DATA SUPPLIED Start Marker

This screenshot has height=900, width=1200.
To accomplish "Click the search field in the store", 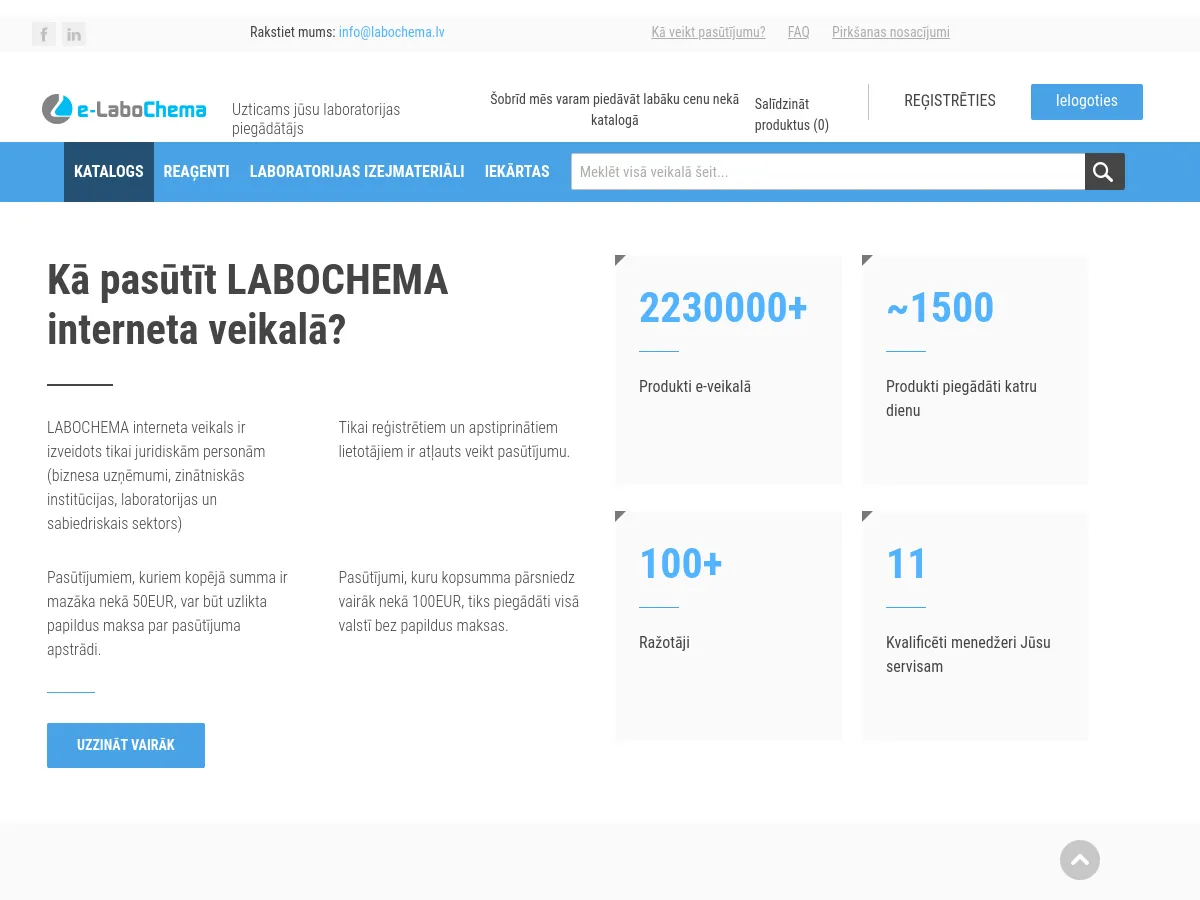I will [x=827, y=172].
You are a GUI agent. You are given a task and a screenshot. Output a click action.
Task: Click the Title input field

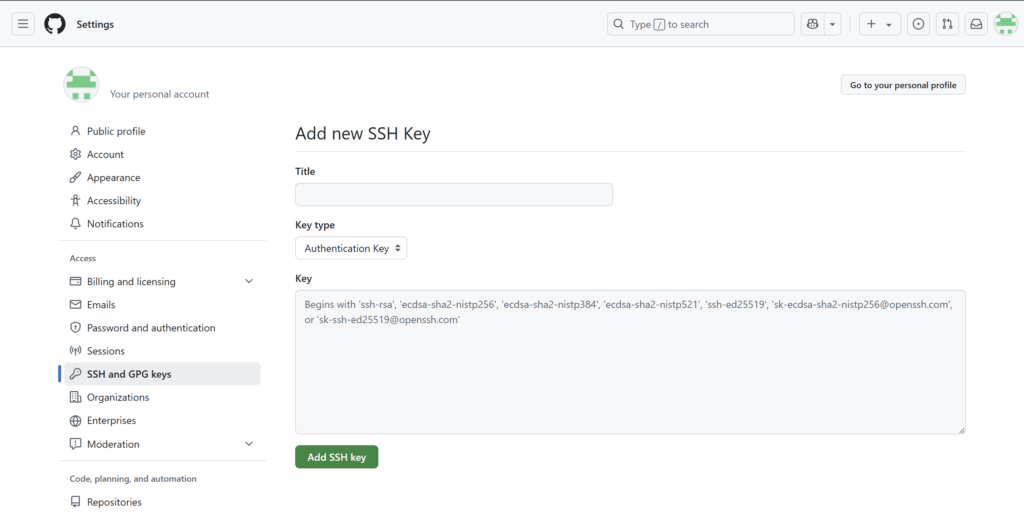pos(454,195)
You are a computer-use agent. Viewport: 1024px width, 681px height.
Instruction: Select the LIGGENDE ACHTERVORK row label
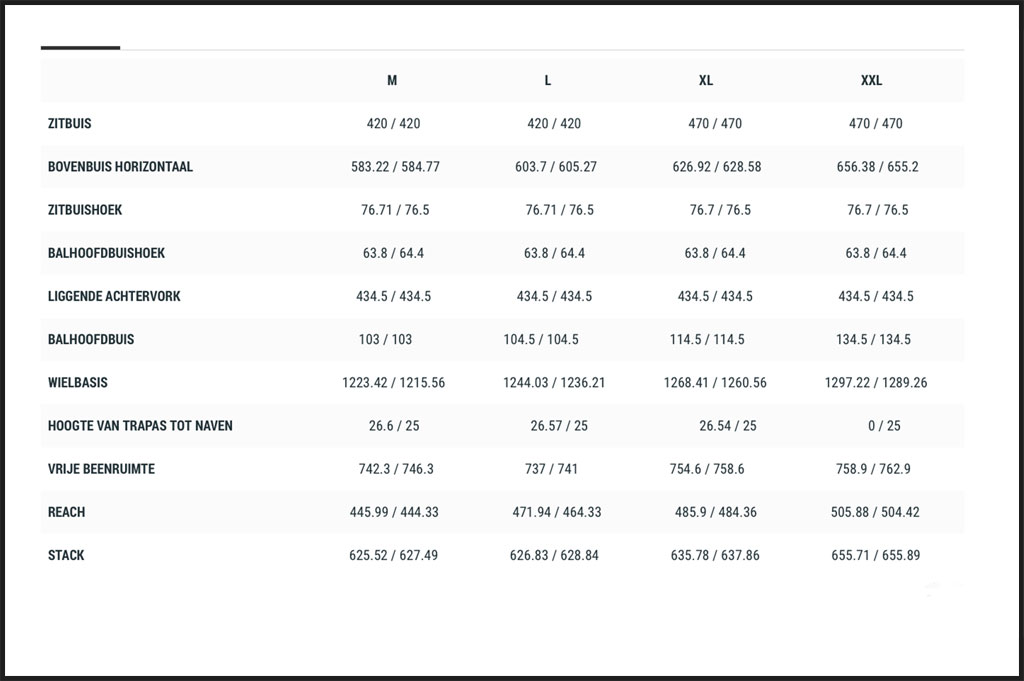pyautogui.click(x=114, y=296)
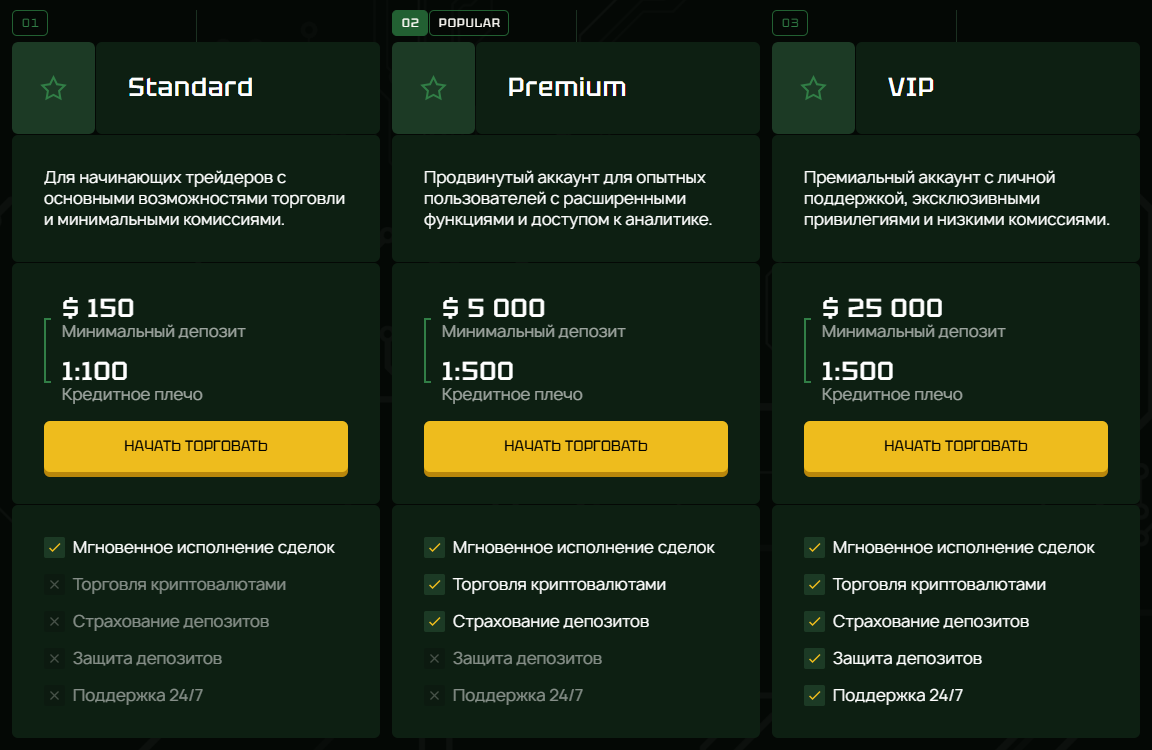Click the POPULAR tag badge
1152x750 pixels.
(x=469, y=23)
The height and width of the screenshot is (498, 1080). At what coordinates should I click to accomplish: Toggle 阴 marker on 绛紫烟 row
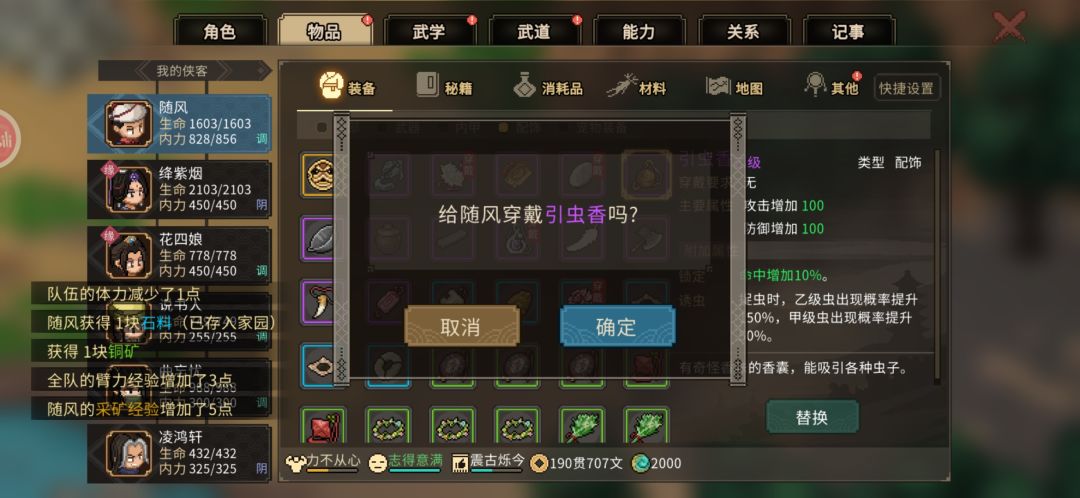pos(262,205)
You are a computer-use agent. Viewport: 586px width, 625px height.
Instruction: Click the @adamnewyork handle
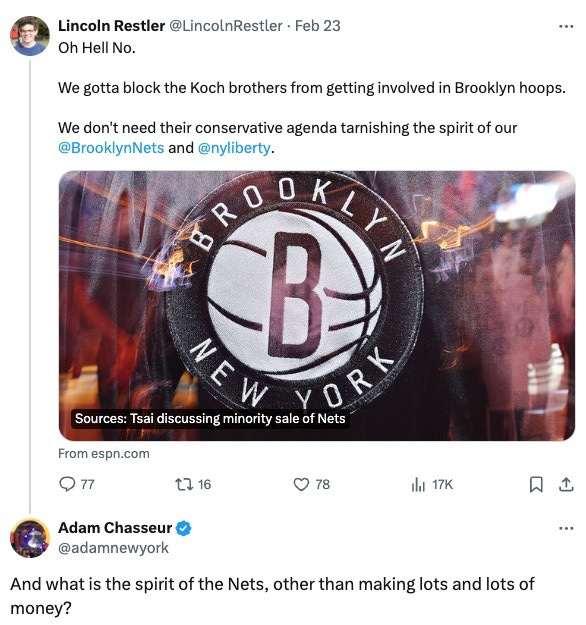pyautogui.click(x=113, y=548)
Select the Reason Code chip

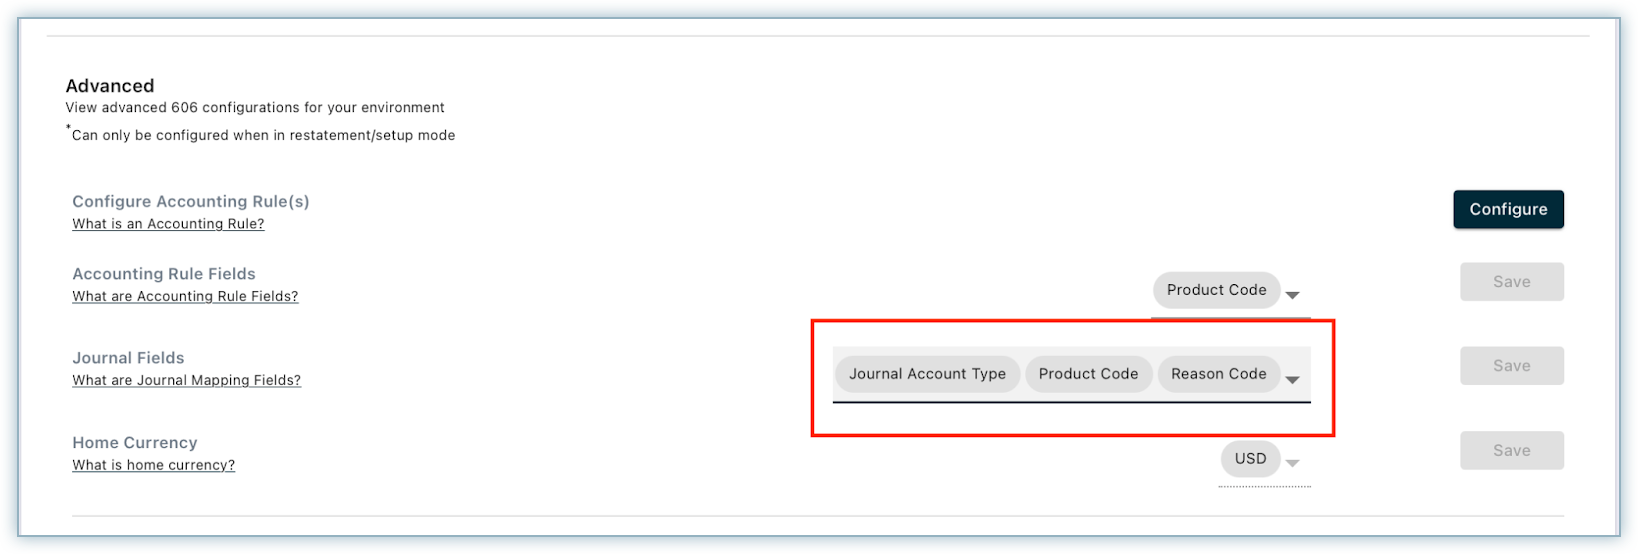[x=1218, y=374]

DATA SUPPLIED End Marker

What is the number of lines in the records that contain the string "agent"? Give only that number.

3